I have a list of files that need to be preprocessed using just one command before being mosaicked together. This preprocessing command uses third-party software via system call to write to a geoTIFF. I wanted to use multi-threading so that the individual files can be pre-processed at the same time and then, once all individual files are processed, the results can be mosaicked together.
I have never used multi-threading/parallel processing before, and after hours of searching on the internet, I still have no clue what the best, simplest way to go about this is.
Basically, something like this:
files_list = # list of .tif files that need to be mosaicked together but first, need to be individually pre-processed
for tif_file in files_list:
# kick the pre-processing step out to the system, but don't wait for it to finish before moving to preprocess the next tif_file
# wait for all tiffs in files_list to finish pre-processing
# then mosaick together
How could I achieve this?
-
What is the output of the pre-processing?Open AI - Opting Out– Open AI - Opting Out2016年09月22日 15:45:56 +00:00Commented Sep 22, 2016 at 15:45
-
Any reason this task should be parallelized?
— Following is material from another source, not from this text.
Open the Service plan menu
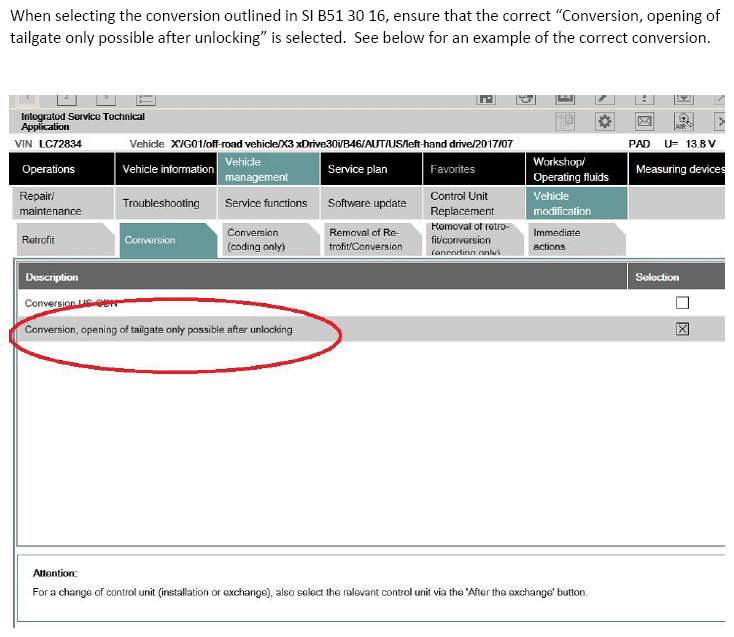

Doing these files one after another would be definetely much faster (except few special cases) due to overhead python has for multithreading.Tomasz Plaskota– Tomasz Plaskota2016年09月22日 15:49:56 +00:00Commented Sep 22, 2016 at 15:49
-
@PeterWood the output of the pre-processing step are geoTIFFs that I need to mosaic togetheruser20408– user204082016年09月22日 15:51:20 +00:00Commented Sep 22, 2016 at 15:51
-
Are geoTIFFs files or in memory?Open AI - Opting Out– Open AI - Opting Out2016年09月22日 15:52:10 +00:00Commented Sep 22, 2016 at 15:52
-
@TomaszPlaskota Well, the purpose was to make the code faster, hah. Can you explain in more detail? How do you know that that is the case? Thxuser20408– user204082016年09月22日 15:52:41 +00:00Commented Sep 22, 2016 at 15:52
2 Answers 2
See the multiprocessing documentation.
from multiprocessing import Pool
def main():
pool = Pool(processes=8)
pool.map(pre_processing_command, files_list)
mosaic()
if __name__ == '__main__':
main()
Comments
if you need to use multiple processor cores you should use multiprocess, in the most simple case you can use something like:
def process_function(tif_file):
... your processing code here ...
for tif_file in files_list:
p = Process(target=process_function, args=(tif_file))
p.start()
p.join()
You need to take care, because so many process running at same time can overpass the PC resources, you can look here and here for solutions to the problem.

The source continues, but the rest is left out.